Fleming has taken issue with Odell’s claim that she has reduced the county debt by $40 million. She cited annual financial reports that show $60.6 million in bond debt at the end of 2011, when Odell took office, and $60.5 million in 2017. The county has paid about $35 million in interest on its bonds since 2011, Fleming noted, and another $6.9 million has been budgeted for 2019.

Odell issued a response on Oct. 25, charging that Fleming had not accounted for a reduction in interest paid on Putnam loans. She said the county had reduced its outstanding long-term principal and interest payments since 2011 by 15 percent, to $75 million from $88 million, and principal and interest payments on short-term debt from $17.2 million to zero.

The $40 million figure, Odell said, comes from that $17.2 million savings plus a reduction of $13.2 million in long-term debt payments and $9.4 million in pension amortization debt.

Chip Rowe contributed reporting.

Behind The Story

Type: News

News: Based on facts, either observed and verified directly by the reporter, or reported and verified from knowledgeable sources.

Crocco is a freelance journalist who contributes coverage of the Putnam County legislature. Location: Carmel. Languages: English. Area of expertise: Putnam County politics

One reply on “Putnam Executive Candidates Spar Over Senior Center, Taxes, Debt”

  1. Reduction of interest payments and refinancing do not eliminate debt. The average homeowner or student loan holder knows this. I stand by my assertion that the county’s debt has only been reduced by $132,256 under County Executive MaryEllen Odell’s administration.

    Interest payments are the cost of borrowing money. They do not reduce the amount that has been borrowed. Only payments to principal reduce the amount of debt. Similarly, refinancing debt does not equal the elimination of debt. Refinancing debt only improves the borrowing terms to reduce the cost of borrowing — that is, the interest.

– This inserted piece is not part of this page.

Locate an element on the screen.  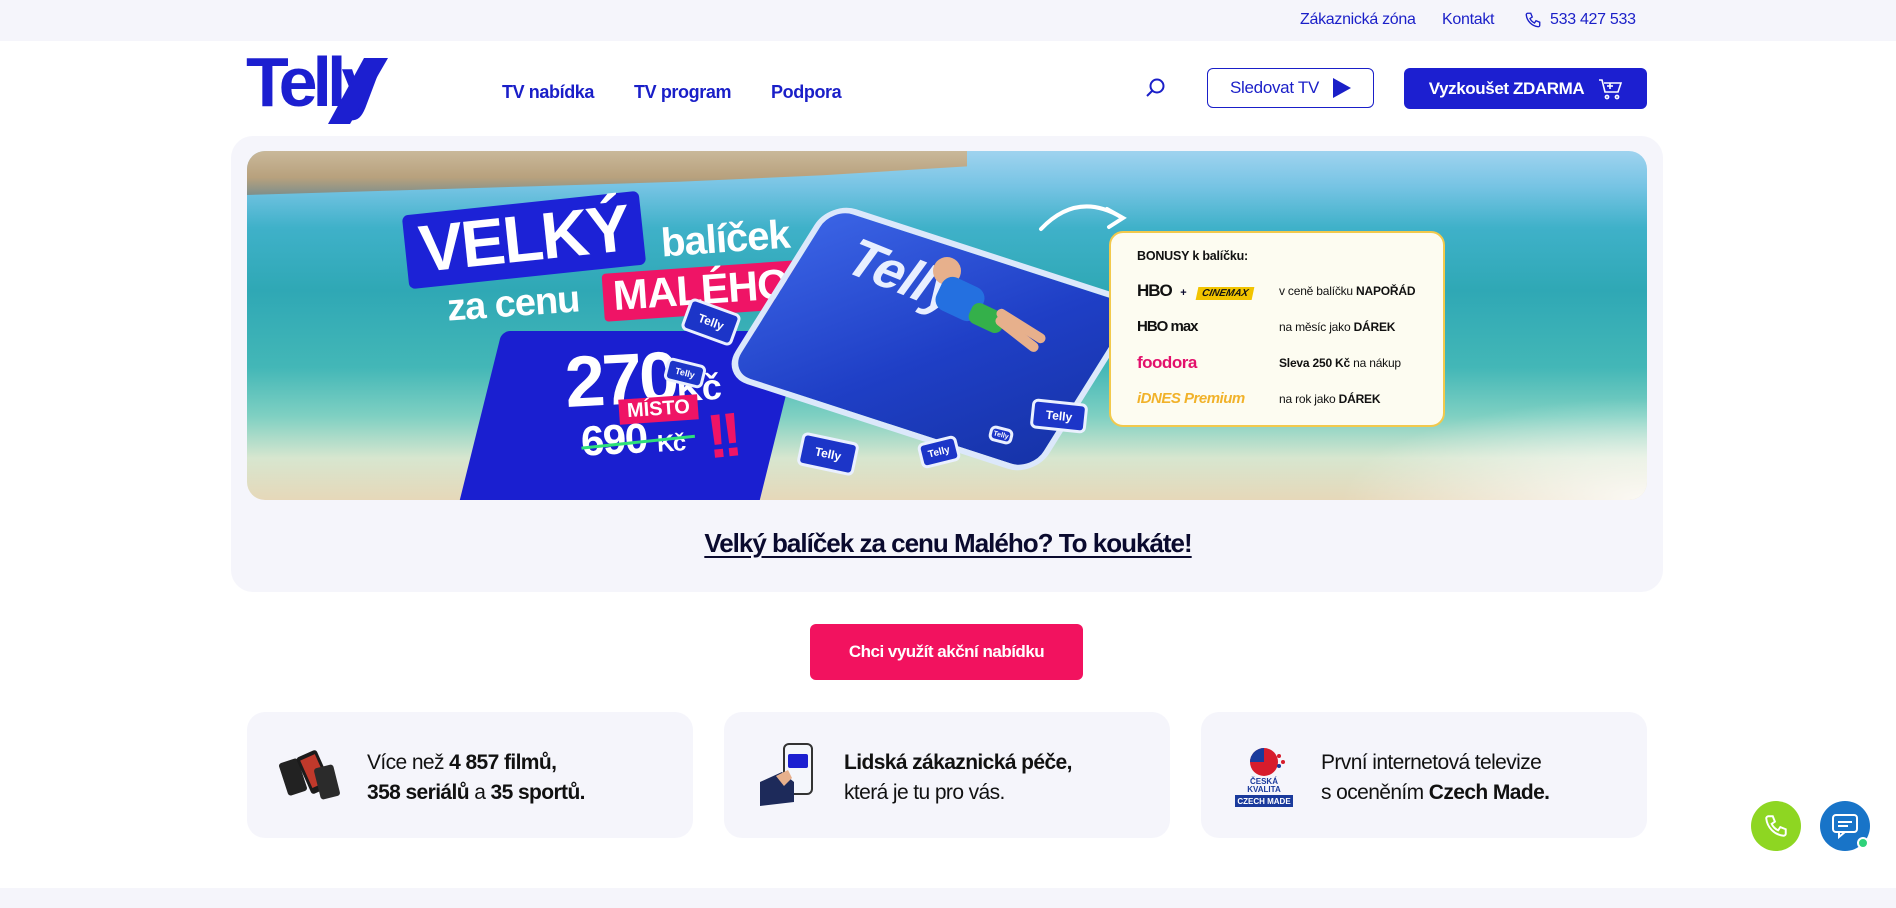
call-button is located at coordinates (1776, 826).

    Bond rates have plummeted in recent years, making it cheaper for municipalities to borrow money. Many, including Putnam, have cashed in high-interest rate bonds, then renewed and re-amortized them at lower rates. This has reduced the interest payments, not the principal. A strong bond market has made it possible for Putnam to reduce its interest payments by $13 million, not Putnam to reduce its bond debt principal.

    The remaining $27 million that Odell claims as debt reduction is smoke-and-mirrors to cover unchecked spending. Odell is counting on folks not to question the numbers. As a fiscal conservative, I always question the numbers.

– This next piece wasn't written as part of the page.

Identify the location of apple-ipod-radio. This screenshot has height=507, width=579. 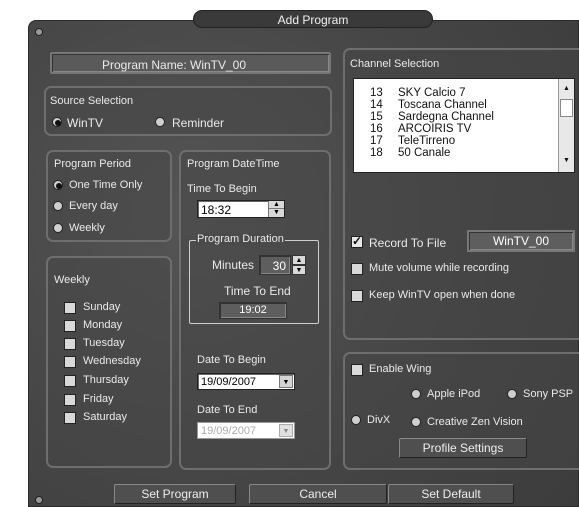
(416, 394).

    The $17 million in “short-term debt” that Odell claims to have eliminated initially was accrued when the county borrowed against expected tax income to cover operating expenses—that’s called taking out a “tax-anticipation note.” Such an action is crisis borrowing, like getting a payday loan to cover your rent. The $17 million note came due in 2011, under Odell’s watch. Paying off short-term crisis debt for day-to-day expenses is nothing to brag about. The amount borrowed is a wash when the new tax income arrives, and it doesn’t begin to touch any debt accumulated through bonds.

    The $8 million pension amortization also is a debt that Odell created. Rather than meeting pension obligations though smart budgeting — which I have done in the Town of Kent — Odell borrowed to cover what was owed to our esteemed retirees. That means that she was using available funds for things she deemed to be greater priorities than career public servants. It’s another case of bragging about a paying off debt that shouldn’t have been created in the first place.